Jamala. Zwyciężczyni konkursu w 2016 r. Już po inwazji na Krym i w czasie ciągle trwających walk w Donbasie.Tristan Fewings/Disasters Emergency Committee/Getty Images Jamala. Zwyciężczyni konkursu w 2016 r. Już po inwazji na Krym i w czasie ciągle trwających walk w Donbasie.

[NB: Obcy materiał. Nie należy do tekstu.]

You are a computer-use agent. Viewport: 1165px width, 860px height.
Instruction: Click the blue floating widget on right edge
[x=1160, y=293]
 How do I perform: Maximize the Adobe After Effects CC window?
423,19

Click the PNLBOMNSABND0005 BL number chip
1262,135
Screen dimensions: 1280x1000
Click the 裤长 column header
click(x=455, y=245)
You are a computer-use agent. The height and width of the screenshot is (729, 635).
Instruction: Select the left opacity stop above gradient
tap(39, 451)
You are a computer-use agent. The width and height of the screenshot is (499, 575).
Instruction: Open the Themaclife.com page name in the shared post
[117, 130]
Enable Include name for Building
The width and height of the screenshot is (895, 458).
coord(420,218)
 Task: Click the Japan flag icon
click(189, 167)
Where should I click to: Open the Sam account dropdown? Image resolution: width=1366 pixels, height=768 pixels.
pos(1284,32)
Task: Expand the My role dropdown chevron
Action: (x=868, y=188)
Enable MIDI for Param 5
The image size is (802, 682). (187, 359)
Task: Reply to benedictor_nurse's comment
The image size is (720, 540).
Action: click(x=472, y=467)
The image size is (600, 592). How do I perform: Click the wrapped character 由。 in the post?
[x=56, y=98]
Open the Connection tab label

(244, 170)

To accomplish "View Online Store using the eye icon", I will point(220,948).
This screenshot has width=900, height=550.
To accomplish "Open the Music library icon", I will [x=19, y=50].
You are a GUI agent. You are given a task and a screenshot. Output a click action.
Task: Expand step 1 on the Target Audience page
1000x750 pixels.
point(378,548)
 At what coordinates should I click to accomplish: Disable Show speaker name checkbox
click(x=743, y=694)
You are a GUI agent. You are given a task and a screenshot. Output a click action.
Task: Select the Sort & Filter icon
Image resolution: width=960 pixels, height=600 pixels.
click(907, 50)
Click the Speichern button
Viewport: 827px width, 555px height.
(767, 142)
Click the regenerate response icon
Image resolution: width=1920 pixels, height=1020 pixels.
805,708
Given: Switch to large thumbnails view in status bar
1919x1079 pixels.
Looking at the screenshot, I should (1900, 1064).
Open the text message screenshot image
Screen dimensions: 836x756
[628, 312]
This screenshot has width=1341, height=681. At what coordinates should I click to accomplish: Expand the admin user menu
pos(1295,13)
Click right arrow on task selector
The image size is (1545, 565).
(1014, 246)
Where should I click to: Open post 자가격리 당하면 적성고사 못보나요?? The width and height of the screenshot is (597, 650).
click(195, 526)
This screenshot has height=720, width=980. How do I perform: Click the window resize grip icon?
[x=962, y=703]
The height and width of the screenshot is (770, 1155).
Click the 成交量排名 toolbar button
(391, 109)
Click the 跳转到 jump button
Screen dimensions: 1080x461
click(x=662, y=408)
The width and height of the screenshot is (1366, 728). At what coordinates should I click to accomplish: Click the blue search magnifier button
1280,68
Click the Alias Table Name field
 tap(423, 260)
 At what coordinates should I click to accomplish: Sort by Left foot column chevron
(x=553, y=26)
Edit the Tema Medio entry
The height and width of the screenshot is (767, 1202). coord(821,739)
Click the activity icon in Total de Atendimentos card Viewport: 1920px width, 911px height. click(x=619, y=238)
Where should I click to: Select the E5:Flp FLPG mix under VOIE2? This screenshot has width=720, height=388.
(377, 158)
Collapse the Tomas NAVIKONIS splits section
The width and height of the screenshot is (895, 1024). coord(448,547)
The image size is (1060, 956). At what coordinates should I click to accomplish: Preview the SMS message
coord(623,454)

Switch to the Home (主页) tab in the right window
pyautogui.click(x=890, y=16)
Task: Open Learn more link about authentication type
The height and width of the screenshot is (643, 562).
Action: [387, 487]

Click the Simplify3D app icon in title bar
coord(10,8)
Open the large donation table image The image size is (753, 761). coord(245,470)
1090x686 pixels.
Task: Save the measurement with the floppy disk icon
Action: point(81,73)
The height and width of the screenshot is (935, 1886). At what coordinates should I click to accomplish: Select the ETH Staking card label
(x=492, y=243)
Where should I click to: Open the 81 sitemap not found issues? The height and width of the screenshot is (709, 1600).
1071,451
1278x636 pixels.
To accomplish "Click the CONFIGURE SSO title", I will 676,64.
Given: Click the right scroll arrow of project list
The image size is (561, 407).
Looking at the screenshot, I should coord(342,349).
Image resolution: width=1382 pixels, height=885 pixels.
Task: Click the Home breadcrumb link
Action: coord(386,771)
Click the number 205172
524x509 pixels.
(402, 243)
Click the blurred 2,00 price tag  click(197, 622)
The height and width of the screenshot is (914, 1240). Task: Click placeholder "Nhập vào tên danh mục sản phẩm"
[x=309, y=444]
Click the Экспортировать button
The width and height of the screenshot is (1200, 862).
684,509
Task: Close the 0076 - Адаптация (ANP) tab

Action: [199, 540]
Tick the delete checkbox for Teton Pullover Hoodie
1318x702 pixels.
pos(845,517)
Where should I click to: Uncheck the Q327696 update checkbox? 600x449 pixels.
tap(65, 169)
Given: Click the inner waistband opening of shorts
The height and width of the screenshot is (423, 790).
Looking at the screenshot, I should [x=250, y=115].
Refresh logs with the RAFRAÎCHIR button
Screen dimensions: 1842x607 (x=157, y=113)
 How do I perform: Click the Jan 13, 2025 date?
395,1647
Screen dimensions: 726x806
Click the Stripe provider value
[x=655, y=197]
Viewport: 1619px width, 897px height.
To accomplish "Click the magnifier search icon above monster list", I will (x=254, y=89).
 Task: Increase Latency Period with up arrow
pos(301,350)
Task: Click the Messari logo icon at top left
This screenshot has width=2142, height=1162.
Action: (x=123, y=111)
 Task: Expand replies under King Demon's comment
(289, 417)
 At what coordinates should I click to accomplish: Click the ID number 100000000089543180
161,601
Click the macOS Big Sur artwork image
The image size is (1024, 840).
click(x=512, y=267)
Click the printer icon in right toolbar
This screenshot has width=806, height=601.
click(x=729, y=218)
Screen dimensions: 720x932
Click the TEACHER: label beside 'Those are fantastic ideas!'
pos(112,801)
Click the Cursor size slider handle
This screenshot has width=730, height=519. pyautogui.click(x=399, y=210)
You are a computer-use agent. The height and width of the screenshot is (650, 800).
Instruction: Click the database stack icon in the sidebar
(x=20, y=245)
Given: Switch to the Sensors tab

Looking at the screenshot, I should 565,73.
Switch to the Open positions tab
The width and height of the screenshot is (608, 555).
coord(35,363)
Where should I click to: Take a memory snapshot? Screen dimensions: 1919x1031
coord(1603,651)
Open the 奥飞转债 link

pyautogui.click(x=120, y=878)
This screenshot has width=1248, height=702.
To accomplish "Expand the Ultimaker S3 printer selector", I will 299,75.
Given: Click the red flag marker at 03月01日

Na poziomie czysto muzycznym Konkurs Piosenki Eurowizji wywołuje w tym roku emocje mniejsze niż zwykle. Zwycięzców dość łatwo przewidzieć. Bukmacherzy dają 42-proc. szanse na wygraną ukraińskiemu Kalush Orchestra i jest to przewaga przygniatająca (zeszłorocznych zwycięzców z Måneskin fachowcy typowali z 26-proc. pewnością). Za to emocji politycznych nie brakuje. Ukraińscy reprezentanci weszli do konkursu z drugiego miejsca krajowych eliminacji, po rezygnacji Aliny Pasz, której zarzucano nielegalne przekraczanie granicy okupowanego Krymu. Niedługo później Europejska Unia Nadawców wykluczyła z imprezy Rosjan – jako agresorów w rozpoczętej w lutym wojnie, która dla Ukrainy jest tylko kontynuacją aneksji Krymu.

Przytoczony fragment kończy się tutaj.